🤖 AI Summary
This work addresses a critical limitation in existing intelligent search methods, which treat the retrieval system as a fixed component and optimize only the reasoning agent, thereby making retrieval a performance bottleneck. To overcome this, the authors propose CoSearch, a novel framework that enables end-to-end joint training of multi-step reasoning agents and generative document ranking models for the first time.

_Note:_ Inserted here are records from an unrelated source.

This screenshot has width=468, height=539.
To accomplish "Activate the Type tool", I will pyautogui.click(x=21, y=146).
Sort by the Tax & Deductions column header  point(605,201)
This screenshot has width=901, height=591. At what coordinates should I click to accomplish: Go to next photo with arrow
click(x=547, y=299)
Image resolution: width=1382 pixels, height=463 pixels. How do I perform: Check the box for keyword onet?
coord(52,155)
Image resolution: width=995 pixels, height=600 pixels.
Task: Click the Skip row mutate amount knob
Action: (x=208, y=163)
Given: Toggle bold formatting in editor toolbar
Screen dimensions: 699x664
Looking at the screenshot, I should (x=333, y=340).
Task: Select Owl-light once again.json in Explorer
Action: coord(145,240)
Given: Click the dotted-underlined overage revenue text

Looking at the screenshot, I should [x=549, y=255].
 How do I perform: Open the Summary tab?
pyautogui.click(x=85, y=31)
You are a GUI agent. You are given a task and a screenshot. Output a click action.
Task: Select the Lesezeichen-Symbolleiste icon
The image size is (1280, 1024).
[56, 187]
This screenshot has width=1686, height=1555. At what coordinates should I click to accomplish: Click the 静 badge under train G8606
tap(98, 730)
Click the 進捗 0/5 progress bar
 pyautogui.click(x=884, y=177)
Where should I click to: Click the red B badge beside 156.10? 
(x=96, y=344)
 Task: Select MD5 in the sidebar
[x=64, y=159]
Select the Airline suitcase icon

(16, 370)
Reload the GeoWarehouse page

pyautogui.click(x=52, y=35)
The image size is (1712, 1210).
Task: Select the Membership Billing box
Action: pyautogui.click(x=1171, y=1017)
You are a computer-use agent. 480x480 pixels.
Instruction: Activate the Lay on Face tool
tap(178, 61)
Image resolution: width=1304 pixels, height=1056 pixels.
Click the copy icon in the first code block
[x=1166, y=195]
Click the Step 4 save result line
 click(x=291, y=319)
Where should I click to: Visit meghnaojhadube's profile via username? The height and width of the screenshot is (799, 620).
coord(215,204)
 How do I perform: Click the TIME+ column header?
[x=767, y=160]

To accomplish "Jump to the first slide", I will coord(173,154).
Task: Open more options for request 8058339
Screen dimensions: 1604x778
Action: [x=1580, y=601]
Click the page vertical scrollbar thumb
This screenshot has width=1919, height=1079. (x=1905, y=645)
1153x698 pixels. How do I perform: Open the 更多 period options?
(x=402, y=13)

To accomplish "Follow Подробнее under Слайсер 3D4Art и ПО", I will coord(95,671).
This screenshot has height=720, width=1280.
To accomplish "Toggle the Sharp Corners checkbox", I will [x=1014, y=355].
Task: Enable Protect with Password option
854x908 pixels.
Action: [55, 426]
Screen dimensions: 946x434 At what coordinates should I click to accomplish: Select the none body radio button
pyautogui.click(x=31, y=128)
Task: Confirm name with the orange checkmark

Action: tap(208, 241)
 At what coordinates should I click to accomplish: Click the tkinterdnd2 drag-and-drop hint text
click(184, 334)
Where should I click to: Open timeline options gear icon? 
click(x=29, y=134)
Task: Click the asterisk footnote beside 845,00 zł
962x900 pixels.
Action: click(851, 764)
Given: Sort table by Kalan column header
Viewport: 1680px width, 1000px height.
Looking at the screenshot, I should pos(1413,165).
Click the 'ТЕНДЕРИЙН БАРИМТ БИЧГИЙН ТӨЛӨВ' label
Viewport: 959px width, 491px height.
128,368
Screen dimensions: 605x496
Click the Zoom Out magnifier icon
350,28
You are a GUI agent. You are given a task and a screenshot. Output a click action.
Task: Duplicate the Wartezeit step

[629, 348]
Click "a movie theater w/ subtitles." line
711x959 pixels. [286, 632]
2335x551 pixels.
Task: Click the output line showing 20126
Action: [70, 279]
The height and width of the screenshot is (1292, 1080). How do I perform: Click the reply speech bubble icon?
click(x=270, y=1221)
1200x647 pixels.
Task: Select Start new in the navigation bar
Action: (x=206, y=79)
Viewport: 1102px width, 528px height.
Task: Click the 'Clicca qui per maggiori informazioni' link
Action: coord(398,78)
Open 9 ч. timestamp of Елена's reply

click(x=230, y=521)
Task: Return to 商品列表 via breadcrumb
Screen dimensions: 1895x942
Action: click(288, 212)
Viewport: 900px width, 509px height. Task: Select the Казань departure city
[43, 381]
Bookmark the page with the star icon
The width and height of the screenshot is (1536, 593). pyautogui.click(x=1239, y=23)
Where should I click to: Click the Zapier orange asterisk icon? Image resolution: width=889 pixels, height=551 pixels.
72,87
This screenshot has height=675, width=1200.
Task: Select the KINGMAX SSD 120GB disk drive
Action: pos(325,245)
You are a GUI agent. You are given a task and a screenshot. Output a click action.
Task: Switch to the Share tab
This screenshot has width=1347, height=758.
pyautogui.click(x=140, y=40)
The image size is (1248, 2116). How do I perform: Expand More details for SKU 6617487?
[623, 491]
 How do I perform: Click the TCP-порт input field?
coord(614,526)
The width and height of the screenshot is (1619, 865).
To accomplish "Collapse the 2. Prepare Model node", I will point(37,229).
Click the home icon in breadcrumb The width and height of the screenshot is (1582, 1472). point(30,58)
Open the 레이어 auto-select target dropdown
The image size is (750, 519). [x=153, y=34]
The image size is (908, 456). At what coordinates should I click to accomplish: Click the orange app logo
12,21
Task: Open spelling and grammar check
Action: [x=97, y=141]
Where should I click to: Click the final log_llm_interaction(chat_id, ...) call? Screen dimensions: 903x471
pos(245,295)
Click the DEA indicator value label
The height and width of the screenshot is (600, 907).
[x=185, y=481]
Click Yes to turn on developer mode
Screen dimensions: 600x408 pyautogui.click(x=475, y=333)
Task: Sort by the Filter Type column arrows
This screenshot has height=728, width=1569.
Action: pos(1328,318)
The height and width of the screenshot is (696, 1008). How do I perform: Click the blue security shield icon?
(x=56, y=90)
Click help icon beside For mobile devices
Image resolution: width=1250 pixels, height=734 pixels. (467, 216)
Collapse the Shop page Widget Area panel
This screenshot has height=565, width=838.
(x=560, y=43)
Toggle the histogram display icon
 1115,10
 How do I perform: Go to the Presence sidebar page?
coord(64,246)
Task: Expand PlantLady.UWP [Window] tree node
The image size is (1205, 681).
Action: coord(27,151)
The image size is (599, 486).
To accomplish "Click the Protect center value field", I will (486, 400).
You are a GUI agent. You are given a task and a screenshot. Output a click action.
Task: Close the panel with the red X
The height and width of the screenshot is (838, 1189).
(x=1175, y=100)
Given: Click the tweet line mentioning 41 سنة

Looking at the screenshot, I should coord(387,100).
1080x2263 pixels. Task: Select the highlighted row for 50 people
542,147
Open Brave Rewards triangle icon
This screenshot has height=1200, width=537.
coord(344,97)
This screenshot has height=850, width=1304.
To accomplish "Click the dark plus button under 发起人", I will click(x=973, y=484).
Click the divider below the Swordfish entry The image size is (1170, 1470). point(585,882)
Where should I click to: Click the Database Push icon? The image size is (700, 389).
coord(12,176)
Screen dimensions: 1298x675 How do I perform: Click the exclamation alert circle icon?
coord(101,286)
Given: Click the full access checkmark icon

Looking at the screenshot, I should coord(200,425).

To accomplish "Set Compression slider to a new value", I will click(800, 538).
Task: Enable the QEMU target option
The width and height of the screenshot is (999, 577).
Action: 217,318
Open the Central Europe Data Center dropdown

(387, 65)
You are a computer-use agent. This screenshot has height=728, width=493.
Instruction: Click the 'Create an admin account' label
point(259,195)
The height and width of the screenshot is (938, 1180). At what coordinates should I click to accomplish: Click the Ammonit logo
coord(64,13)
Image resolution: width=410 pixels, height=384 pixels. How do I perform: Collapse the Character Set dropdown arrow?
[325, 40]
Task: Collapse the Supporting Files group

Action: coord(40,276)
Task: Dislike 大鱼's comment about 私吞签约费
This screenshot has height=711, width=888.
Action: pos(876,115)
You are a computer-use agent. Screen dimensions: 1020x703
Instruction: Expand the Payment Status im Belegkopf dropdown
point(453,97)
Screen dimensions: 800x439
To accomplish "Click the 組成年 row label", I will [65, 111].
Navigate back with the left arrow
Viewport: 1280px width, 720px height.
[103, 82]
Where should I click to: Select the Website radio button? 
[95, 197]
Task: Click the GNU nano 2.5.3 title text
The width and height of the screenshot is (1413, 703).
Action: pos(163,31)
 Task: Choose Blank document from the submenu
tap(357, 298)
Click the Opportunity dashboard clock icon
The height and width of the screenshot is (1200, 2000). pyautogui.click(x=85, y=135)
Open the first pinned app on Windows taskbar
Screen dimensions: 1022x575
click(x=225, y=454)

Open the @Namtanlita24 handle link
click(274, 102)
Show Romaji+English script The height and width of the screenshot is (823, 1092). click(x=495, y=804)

CoSearch introduces Group Relative Policy Optimization (GRPO), a policy gradient method based on semantic grouping, and designs a composite reward mechanism that integrates both ranking quality and feedback from reasoning trajectories. Evaluated across seven single-hop and multi-hop question answering benchmarks, CoSearch significantly outperforms strong baselines, demonstrating the effectiveness of joint training and the individual contributions of its core components.
📝 Abstract
Agentic search -- the task of training agents that iteratively reason, issue queries, and synthesize retrieved information to answer complex questions -- has achieved remarkable progress through reinforcement learning (RL). However, existing approaches such as Search-R1, treat the retrieval system as a fixed tool, optimizing only the reasoning agent while the retrieval component remains unchanged. A preliminary experiment reveals that the gap between an oracle and a fixed retrieval system reaches up to +26.8% relative F1 improvement across seven QA benchmarks, suggesting that the retrieval system is a key bottleneck in scaling agentic search performance. Motivated by this finding, we propose CoSearch, a framework that jointly trains a multi-step reasoning agent and a generative document ranking model via Group Relative Policy Optimization (GRPO). To enable effective GRPO training for the ranker -- whose inputs vary across reasoning trajectories -- we introduce a semantic grouping strategy that clusters sub-queries by token-level similarity, forming valid optimization groups without additional rollouts. We further design a composite reward combining ranking quality signals with trajectory-level outcome feedback, providing the ranker with both immediate and long-term learning signals. Experiments on seven single-hop and multi-hop QA benchmarks demonstrate consistent improvements over strong baselines, with ablation studies validating each design choice. Our results show that joint training of the reasoning agent and retrieval system is both feasible and strongly performant, pointing to a key ingredient for future search agents.